**Written request**
Duplicate every line from the one containing "The height and width of the screenshot is (819, 1456). At" down to the one containing "click(x=31, y=32)", both included, with nothing changed.

**Data supplied**
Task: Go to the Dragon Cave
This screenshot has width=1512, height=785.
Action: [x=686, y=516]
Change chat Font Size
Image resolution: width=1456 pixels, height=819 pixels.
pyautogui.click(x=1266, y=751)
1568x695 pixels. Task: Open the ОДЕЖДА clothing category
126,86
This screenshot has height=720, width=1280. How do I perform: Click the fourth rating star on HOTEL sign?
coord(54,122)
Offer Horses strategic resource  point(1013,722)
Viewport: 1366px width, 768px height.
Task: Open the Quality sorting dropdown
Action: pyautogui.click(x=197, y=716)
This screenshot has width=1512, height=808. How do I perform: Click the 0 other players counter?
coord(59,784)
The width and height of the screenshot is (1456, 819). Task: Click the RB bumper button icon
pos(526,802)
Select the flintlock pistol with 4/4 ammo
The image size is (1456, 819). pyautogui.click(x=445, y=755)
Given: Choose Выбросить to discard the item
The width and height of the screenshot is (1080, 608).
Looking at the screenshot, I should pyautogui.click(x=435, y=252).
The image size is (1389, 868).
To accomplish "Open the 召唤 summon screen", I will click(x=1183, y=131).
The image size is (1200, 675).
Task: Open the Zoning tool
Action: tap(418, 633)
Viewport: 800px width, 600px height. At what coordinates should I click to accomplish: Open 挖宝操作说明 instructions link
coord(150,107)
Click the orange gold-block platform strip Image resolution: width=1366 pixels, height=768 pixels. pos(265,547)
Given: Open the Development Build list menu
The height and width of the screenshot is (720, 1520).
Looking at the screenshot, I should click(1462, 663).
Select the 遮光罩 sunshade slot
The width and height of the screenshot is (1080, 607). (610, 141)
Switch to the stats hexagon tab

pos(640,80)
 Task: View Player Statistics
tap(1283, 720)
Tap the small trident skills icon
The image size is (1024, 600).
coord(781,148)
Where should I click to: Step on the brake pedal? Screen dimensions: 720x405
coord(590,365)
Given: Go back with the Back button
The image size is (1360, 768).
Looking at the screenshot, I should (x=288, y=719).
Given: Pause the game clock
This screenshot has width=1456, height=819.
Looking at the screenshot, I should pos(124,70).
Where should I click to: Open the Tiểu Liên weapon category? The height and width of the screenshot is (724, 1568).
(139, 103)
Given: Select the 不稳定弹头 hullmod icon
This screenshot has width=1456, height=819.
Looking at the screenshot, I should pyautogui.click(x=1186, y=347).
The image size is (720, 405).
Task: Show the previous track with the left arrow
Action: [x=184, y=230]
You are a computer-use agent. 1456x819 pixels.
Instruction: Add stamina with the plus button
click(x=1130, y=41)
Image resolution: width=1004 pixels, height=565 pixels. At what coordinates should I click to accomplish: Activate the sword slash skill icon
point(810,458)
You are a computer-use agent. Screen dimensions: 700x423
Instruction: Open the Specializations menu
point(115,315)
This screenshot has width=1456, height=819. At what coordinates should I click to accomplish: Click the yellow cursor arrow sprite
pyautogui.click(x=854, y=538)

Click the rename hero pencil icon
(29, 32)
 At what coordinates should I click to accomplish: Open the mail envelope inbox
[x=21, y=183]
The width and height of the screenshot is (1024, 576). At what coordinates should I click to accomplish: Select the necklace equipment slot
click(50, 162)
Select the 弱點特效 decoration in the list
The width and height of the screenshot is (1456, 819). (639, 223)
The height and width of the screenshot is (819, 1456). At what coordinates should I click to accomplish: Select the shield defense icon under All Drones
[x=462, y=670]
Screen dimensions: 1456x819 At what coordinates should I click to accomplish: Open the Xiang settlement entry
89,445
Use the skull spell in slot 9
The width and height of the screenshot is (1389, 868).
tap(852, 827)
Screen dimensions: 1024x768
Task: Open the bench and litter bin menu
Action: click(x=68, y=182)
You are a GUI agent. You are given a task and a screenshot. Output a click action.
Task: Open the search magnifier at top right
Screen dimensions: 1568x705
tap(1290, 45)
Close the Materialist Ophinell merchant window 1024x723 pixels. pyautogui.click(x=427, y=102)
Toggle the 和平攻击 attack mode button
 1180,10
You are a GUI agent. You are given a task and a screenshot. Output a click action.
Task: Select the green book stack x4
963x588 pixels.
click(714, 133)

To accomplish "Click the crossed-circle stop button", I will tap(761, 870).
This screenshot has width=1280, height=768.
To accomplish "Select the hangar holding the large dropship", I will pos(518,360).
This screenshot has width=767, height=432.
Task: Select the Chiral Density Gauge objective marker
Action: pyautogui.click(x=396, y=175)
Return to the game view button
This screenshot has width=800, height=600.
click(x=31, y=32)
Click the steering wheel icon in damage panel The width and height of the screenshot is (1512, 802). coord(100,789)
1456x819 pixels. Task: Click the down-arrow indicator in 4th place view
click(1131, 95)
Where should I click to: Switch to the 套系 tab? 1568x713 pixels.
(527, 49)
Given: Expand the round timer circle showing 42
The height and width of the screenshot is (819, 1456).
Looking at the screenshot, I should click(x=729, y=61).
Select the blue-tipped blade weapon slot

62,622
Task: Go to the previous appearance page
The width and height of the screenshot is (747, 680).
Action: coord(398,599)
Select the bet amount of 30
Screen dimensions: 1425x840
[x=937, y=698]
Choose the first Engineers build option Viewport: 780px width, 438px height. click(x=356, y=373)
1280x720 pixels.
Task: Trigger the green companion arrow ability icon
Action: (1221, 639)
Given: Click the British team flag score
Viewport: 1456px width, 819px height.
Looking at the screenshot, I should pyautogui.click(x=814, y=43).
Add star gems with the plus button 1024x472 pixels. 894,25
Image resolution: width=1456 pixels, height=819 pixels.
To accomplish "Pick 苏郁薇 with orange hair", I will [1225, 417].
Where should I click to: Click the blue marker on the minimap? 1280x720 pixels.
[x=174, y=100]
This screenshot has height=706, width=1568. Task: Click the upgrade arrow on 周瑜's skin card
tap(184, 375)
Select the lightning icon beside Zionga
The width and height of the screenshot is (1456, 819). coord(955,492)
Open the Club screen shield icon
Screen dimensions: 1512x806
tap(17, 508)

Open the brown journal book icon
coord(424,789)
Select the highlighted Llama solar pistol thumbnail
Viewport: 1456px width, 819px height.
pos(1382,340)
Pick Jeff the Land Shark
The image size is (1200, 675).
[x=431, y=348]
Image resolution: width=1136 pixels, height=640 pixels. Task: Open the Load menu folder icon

**Finished task**
The height and width of the screenshot is (819, 1456). At what coordinates should I click to accomplish: Select the shield defense icon under All Drones
[x=462, y=670]
Screen dimensions: 1456x819 At what coordinates should I click to accomplish: Open the Xiang settlement entry
89,445
Use the skull spell in slot 9
The width and height of the screenshot is (1389, 868).
tap(852, 827)
Screen dimensions: 1024x768
Task: Open the bench and litter bin menu
Action: click(x=68, y=182)
You are a GUI agent. You are given a task and a screenshot. Output a click action.
Task: Open the search magnifier at top right
Screen dimensions: 1568x705
tap(1290, 45)
Close the Materialist Ophinell merchant window 1024x723 pixels. pyautogui.click(x=427, y=102)
Toggle the 和平攻击 attack mode button
 1180,10
You are a GUI agent. You are given a task and a screenshot. Output a click action.
Task: Select the green book stack x4
963x588 pixels.
click(714, 133)

To accomplish "Click the crossed-circle stop button", I will tap(761, 870).
This screenshot has width=1280, height=768.
To accomplish "Select the hangar holding the large dropship", I will pos(518,360).
This screenshot has width=767, height=432.
Task: Select the Chiral Density Gauge objective marker
Action: pyautogui.click(x=396, y=175)
Return to the game view button
This screenshot has width=800, height=600.
click(x=31, y=32)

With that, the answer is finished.